C++で行列(2次元配列)の累積和(プレフィックスサム)を計算する方法
この記事では、整数値を格納した2次元配列 mat[][] が与えられたとき、その累積和行列(プレフィックスサム行列)を求める問題について解説します。
累積和行列とは?
累積和行列とは、行列の各要素が「その位置より上側と左側にあるすべての要素の合計」を表す行列のことです。数式で表すと以下のようになります。
prefixSum[i][j] = mat[i][j] + mat[i-1][j] + ... + mat[0][j] + mat[i][j-1] + ... + mat[i][0]
つまり、(i, j) の値は、左上の要素 (0, 0) から (i, j) までの長方形領域内の全要素の総和に等しくなります。
具体例
入力: arr = [
[4 6 1]
[5 7 2]
[3 8 9]
]
出力: [
[4 10 11]
[9 22 25]
[12 33 45]
]
例えば出力の 22 は、入力行列の左上からその位置までの範囲(4 + 6 + 5 + 7)の合計になっています。
解き方:単純なアプローチと効率的なアプローチ
最も単純な方法は、各位置 (i, j) に対して、そこまでのすべての要素を毎回走査して合計を求めることです。しかし、この方法では計算量が O(R² × C²) となり、行列サイズが大きくなると非効率です。
そこで有効なのが、すでに計算済みの累積和の値を再利用する漸化式を使う方法です。これにより O(R × C) の計算量で求められます。
一般式
prefixSum[i][j] = prefixSum[i-1][j] + prefixSum[i][j-1] - prefixSum[i-1][j-1] + a[i][j]
ポイントは「上のセル」と「左のセル」の累積和を足し合わせると、左上のセルが二重にカウントされてしまうため、それを1回引くという点です。
特別なケース(端の処理)
i = 0 かつ j = 0 の場合: prefixSum[i][j] = a[i][j] i = 0 かつ j > 0 の場合(1行目): prefixSum[i][j] = prefixSum[i][j-1] + a[i][j] i > 0 かつ j = 0 の場合(1列目): prefixSum[i][j] = prefixSum[i-1][j] + a[i][j]
C++での実装例
以下のコードは、上記のアルゴリズムを実装したものです。
#include <iostream>
using namespace std;
#define R 3
#define C 3
void printPrefixSum(int a[][C]) {
int prefixSum[R][C];
// 左上の要素
prefixSum[0][0] = a[0][0];
// 1行目の処理
for (int i = 1; i < C; i++)
prefixSum[0][i] = prefixSum[0][i - 1] + a[0][i];
// 1列目の処理
for (int i = 1; i < R; i++)
prefixSum[i][0] = prefixSum[i - 1][0] + a[i][0];
// 残りの要素を一般式で計算
for (int i = 1; i < R; i++) {
for (int j = 1; j < C; j++)
prefixSum[i][j] = prefixSum[i - 1][j] + prefixSum[i][j - 1]

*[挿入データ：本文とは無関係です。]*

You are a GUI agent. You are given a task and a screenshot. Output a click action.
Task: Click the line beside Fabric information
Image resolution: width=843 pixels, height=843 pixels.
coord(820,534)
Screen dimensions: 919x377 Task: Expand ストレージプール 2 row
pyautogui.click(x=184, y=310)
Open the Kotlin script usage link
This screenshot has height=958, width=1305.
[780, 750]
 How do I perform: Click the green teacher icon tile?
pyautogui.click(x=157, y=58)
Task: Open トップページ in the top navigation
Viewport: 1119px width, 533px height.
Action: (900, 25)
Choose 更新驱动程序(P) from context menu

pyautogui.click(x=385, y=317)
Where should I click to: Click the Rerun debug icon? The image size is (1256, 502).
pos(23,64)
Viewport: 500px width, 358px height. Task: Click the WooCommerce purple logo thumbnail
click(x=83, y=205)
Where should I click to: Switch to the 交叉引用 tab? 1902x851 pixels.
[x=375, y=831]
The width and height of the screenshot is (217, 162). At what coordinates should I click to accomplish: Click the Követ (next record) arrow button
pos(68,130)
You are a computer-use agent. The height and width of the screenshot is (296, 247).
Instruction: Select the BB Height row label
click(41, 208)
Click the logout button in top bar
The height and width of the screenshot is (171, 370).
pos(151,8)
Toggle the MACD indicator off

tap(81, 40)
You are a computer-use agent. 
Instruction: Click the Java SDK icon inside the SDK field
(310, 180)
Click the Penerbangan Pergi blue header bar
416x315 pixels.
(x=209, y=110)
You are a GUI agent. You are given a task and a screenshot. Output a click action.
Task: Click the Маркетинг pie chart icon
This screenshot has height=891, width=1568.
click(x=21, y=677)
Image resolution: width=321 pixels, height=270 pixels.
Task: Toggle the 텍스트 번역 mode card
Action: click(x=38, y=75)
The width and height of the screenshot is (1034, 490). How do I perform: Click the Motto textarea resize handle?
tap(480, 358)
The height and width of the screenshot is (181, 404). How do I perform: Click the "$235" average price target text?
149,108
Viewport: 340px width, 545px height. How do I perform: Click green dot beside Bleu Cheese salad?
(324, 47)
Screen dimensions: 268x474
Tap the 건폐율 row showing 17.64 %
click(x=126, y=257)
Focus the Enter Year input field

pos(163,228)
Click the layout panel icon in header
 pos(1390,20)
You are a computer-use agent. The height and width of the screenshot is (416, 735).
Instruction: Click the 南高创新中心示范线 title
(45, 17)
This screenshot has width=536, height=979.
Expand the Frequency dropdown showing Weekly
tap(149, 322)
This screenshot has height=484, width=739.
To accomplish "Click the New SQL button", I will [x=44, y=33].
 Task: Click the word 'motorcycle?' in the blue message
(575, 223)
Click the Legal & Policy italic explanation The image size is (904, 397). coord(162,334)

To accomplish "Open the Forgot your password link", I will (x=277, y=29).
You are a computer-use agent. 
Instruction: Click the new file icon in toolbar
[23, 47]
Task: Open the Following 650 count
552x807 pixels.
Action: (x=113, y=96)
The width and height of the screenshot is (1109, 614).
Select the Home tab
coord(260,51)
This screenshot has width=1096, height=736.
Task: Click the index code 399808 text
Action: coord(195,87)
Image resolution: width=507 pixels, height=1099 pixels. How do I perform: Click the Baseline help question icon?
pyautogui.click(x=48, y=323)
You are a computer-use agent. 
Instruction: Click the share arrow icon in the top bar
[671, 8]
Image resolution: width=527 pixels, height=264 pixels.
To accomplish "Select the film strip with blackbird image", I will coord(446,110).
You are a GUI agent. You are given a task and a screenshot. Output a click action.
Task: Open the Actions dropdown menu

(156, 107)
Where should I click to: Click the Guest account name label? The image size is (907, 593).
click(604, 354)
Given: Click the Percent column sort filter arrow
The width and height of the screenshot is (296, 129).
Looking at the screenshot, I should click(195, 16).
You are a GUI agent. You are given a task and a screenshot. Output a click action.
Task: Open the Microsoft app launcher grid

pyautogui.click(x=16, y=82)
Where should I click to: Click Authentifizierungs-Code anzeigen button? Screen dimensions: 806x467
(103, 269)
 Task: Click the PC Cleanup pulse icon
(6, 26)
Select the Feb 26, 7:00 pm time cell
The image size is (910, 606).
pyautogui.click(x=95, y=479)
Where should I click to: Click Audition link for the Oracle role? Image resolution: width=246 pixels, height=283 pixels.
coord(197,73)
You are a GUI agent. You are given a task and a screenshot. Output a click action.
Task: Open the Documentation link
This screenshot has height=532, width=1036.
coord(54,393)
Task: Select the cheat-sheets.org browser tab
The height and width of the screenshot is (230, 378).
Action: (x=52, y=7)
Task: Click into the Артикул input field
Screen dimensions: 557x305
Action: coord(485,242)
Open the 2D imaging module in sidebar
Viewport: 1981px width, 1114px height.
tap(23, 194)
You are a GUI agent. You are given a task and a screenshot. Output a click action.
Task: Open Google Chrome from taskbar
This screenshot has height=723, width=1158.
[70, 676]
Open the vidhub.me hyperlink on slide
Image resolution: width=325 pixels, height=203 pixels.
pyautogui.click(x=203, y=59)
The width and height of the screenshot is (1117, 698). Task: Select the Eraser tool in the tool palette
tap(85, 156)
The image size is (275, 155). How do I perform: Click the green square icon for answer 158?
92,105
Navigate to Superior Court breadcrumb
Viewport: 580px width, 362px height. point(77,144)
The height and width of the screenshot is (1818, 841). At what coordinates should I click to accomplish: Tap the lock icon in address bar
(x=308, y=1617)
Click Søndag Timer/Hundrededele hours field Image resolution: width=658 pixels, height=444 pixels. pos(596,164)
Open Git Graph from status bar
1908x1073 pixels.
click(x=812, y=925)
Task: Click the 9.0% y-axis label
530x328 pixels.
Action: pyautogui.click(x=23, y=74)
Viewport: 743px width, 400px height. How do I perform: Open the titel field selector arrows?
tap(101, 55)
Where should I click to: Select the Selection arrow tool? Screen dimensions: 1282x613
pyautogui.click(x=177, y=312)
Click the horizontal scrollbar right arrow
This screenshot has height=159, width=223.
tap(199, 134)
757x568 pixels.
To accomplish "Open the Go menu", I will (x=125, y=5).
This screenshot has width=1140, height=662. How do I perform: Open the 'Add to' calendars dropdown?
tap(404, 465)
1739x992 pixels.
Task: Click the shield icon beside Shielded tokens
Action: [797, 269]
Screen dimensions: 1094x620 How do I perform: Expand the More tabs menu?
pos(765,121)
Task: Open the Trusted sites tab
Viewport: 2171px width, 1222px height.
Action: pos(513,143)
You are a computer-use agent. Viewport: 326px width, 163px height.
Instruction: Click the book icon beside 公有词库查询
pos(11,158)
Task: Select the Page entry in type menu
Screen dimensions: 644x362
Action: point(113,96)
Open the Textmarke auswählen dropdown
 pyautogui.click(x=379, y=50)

- prefixSum[i - 1][j - 1] + a[i][j];
}
// 結果の出力
for (int i = 0; i < R; i++) {
for (int j = 0; j < C; j++)
cout << prefixSum[i][j] << "\t";
cout << endl;
}
}
int main() {
int mat[R][C] = {
{ 1, 2, 3},
{ 4, 5, 6},
{ 7, 8, 9}
};
cout << "The prefix Sum Matrix is :\n";
printPrefixSum(mat);
return 0;
}
実行結果
The prefix Sum Matrix is : 1 3 6 5 12 21 12 27 45
まとめ
累積和行列は、動的計画法の考え方を応用した基本的かつ重要なテクニックです。各要素の計算に直前の結果を再利用することで、計算量を大幅に削減できます。この手法は、部分行列の合計を高速に求めたい場面(競技プログラミングや画像処理など)で広く活用されています。